Aim of the exercise: Print this span of the material below exactly: the line with "Viewport: 768px width, 565px height.", the line with "Click the name", and every line between them, but nothing else.
------
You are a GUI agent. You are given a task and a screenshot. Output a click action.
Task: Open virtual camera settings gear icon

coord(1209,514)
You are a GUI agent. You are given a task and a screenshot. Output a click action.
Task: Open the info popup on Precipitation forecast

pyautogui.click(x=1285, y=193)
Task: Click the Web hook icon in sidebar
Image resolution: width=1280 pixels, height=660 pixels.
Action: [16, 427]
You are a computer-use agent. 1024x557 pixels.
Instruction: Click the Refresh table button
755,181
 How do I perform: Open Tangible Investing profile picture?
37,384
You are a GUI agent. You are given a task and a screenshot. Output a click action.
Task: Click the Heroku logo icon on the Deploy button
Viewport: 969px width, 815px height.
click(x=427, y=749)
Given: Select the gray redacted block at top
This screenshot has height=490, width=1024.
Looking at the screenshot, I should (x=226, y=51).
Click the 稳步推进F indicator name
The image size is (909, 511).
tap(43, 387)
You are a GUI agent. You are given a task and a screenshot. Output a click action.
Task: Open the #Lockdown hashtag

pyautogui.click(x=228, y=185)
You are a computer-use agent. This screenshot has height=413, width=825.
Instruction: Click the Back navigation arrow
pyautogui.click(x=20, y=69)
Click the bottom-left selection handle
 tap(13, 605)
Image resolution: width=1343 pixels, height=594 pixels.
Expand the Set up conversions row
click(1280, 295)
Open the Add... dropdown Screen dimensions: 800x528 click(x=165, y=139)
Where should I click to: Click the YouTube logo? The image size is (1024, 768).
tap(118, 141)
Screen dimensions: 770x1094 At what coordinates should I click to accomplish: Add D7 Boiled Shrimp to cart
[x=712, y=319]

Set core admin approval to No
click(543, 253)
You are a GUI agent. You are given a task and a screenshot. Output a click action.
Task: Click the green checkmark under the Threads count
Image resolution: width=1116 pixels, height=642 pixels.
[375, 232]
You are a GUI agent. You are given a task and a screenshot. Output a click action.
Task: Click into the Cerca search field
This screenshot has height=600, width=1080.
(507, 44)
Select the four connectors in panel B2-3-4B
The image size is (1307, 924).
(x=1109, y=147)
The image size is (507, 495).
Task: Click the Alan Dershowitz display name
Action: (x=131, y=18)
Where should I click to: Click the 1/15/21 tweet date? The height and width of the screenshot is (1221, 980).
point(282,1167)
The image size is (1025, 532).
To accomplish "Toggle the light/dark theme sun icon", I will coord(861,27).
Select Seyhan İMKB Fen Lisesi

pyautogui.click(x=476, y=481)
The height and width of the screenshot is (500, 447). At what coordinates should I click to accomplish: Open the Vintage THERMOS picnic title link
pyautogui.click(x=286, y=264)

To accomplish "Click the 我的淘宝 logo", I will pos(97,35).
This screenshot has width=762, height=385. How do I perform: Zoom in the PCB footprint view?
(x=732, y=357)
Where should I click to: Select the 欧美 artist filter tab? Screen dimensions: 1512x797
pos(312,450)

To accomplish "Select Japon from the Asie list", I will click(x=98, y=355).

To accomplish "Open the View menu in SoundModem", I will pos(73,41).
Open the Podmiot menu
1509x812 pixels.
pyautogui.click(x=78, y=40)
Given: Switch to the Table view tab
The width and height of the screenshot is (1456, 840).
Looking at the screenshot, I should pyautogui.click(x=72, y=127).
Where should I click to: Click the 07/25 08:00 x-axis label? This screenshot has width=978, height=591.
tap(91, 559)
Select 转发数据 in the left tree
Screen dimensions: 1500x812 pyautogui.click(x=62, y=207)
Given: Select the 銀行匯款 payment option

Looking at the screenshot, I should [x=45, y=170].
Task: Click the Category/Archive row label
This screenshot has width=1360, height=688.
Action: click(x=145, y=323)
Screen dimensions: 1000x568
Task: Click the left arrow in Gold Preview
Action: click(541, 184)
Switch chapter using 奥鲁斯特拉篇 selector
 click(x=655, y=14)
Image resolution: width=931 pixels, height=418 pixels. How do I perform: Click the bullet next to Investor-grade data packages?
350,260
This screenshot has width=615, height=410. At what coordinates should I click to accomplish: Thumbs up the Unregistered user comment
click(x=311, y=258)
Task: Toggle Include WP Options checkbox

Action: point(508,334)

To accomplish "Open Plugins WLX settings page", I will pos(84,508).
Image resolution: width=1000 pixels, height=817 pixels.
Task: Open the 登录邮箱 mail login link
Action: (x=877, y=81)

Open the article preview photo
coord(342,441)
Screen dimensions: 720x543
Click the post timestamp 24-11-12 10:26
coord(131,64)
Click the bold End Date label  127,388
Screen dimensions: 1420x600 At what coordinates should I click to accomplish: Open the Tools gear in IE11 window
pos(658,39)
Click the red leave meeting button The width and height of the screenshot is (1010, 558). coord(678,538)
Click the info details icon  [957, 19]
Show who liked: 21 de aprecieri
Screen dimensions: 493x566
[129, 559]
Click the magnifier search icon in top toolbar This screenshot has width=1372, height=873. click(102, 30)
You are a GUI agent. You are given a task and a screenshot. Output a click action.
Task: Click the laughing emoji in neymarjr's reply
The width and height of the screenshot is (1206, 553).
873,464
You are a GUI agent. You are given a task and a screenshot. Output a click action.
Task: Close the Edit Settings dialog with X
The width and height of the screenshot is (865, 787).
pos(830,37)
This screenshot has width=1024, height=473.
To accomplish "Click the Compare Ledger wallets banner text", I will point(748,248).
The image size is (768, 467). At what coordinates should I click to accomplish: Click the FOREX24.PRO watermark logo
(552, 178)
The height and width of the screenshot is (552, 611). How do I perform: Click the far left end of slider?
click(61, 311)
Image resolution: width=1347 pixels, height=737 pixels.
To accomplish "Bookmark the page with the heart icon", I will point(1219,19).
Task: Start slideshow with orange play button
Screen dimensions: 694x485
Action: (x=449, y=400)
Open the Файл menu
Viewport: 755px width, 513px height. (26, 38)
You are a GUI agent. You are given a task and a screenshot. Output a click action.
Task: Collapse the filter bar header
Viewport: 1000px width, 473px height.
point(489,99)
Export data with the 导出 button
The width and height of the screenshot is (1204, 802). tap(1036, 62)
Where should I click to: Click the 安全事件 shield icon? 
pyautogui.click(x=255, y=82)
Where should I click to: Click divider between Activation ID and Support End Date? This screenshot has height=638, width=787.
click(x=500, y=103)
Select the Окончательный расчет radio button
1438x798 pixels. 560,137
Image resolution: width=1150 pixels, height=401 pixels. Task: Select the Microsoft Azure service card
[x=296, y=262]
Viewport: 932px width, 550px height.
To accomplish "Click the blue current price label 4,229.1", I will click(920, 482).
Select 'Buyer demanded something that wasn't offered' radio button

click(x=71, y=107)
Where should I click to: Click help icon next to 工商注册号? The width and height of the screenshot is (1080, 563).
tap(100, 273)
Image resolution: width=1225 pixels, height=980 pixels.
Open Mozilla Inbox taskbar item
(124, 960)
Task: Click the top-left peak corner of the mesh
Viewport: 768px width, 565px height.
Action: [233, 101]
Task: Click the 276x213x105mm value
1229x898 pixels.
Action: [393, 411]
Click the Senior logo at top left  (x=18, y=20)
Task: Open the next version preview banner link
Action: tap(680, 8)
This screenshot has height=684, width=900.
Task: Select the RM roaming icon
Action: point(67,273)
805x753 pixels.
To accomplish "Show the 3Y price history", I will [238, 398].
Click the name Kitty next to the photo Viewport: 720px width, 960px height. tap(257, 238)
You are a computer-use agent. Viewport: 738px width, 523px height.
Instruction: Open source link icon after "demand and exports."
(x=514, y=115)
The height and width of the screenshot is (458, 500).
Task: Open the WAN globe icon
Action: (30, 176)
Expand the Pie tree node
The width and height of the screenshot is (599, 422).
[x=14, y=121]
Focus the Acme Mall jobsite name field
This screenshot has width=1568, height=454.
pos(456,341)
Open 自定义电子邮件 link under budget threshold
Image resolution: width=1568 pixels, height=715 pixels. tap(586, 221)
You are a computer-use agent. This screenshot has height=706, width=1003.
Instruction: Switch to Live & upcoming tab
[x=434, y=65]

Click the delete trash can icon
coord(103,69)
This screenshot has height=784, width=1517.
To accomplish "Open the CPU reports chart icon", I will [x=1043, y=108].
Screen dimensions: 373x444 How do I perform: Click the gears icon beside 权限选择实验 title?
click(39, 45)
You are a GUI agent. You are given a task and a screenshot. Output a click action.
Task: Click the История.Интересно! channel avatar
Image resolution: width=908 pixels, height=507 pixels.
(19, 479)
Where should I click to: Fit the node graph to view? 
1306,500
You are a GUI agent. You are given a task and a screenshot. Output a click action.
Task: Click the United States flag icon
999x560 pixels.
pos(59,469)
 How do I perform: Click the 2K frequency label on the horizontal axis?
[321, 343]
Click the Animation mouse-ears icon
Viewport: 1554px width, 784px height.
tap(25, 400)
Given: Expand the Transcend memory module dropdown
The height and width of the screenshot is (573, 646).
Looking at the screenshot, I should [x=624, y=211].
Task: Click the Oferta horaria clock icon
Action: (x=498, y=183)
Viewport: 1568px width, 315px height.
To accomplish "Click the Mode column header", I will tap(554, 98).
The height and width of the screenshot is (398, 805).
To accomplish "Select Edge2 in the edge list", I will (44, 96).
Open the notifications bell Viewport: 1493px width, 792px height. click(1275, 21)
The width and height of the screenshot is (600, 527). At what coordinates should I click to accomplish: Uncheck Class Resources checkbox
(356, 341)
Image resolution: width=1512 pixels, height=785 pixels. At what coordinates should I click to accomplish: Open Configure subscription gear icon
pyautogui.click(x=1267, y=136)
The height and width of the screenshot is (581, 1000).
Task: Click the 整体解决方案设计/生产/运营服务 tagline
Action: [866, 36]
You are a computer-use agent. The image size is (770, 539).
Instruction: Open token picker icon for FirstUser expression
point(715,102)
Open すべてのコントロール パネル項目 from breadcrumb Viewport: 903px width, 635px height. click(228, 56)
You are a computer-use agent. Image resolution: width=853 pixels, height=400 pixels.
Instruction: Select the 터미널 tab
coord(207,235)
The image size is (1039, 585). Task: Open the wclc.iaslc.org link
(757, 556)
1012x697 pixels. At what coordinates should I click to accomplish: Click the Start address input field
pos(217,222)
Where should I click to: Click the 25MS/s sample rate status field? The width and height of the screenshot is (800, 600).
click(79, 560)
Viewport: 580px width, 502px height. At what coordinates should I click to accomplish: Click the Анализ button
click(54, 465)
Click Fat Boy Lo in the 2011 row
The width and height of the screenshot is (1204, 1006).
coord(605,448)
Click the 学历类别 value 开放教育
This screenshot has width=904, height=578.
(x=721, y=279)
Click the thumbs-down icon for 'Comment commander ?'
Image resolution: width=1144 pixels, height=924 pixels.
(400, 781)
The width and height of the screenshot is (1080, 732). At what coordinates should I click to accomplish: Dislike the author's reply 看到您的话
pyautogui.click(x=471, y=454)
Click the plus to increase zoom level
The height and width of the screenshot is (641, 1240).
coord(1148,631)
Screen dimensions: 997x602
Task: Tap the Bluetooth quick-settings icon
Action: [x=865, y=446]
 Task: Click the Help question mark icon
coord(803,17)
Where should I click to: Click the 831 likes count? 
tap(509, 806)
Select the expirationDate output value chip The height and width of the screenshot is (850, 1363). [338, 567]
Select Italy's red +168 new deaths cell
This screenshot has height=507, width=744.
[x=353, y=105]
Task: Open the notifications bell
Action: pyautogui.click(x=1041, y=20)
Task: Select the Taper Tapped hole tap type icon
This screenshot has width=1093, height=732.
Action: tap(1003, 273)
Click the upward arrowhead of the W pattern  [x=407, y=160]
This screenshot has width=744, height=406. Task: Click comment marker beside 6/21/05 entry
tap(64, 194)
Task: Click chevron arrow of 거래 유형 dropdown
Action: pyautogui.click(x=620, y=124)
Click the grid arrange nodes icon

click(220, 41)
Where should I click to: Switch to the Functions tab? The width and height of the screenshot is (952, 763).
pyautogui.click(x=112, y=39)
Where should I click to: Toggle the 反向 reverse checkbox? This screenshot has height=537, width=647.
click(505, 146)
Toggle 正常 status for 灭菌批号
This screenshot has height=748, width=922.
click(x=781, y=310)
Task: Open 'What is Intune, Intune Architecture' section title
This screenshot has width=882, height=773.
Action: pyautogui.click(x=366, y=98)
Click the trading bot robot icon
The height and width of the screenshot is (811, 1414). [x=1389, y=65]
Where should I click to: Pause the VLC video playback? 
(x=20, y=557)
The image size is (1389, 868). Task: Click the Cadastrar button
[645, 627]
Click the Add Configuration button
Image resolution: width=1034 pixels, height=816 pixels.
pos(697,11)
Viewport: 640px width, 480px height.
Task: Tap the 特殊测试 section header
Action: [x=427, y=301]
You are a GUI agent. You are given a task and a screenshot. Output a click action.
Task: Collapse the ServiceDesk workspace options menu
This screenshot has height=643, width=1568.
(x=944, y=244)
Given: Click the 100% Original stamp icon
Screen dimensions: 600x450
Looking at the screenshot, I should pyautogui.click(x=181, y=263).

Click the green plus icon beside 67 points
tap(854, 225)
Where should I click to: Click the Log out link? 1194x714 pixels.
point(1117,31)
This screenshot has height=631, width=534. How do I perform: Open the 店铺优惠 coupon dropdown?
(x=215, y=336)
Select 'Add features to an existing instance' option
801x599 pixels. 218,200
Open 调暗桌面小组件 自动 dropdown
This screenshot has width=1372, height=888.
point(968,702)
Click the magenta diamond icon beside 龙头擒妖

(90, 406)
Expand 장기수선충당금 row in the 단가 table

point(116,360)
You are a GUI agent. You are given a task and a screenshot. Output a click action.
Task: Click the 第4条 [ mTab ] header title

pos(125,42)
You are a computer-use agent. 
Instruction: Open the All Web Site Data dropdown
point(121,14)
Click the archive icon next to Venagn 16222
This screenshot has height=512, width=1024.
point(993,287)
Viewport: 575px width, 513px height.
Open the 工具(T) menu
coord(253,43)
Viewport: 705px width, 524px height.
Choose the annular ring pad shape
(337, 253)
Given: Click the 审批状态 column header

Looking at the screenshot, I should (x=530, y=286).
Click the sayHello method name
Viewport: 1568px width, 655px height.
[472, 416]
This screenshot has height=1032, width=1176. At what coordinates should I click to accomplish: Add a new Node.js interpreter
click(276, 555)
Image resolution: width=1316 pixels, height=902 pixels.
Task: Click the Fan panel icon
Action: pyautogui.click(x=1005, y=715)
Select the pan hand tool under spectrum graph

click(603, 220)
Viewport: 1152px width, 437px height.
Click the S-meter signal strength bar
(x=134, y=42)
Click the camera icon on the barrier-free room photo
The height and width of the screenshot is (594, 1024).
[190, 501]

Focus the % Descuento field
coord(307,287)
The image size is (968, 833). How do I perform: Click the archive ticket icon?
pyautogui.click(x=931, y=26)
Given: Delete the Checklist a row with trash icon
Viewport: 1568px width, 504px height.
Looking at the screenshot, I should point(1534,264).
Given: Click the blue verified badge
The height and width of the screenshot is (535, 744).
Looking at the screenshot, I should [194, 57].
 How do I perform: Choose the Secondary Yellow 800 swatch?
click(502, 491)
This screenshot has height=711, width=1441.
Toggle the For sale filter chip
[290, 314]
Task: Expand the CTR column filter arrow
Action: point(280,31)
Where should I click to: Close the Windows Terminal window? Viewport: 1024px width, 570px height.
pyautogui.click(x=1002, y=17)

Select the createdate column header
------
Response:
Viewport: 768px width, 565px height.
Action: [233, 101]
Task: Click the 276x213x105mm value
1229x898 pixels.
Action: [393, 411]
Click the Senior logo at top left  (x=18, y=20)
Task: Open the next version preview banner link
Action: tap(680, 8)
This screenshot has height=684, width=900.
Task: Select the RM roaming icon
Action: point(67,273)
805x753 pixels.
To accomplish "Show the 3Y price history", I will [238, 398].
Click the name Kitty next to the photo Viewport: 720px width, 960px height. tap(257, 238)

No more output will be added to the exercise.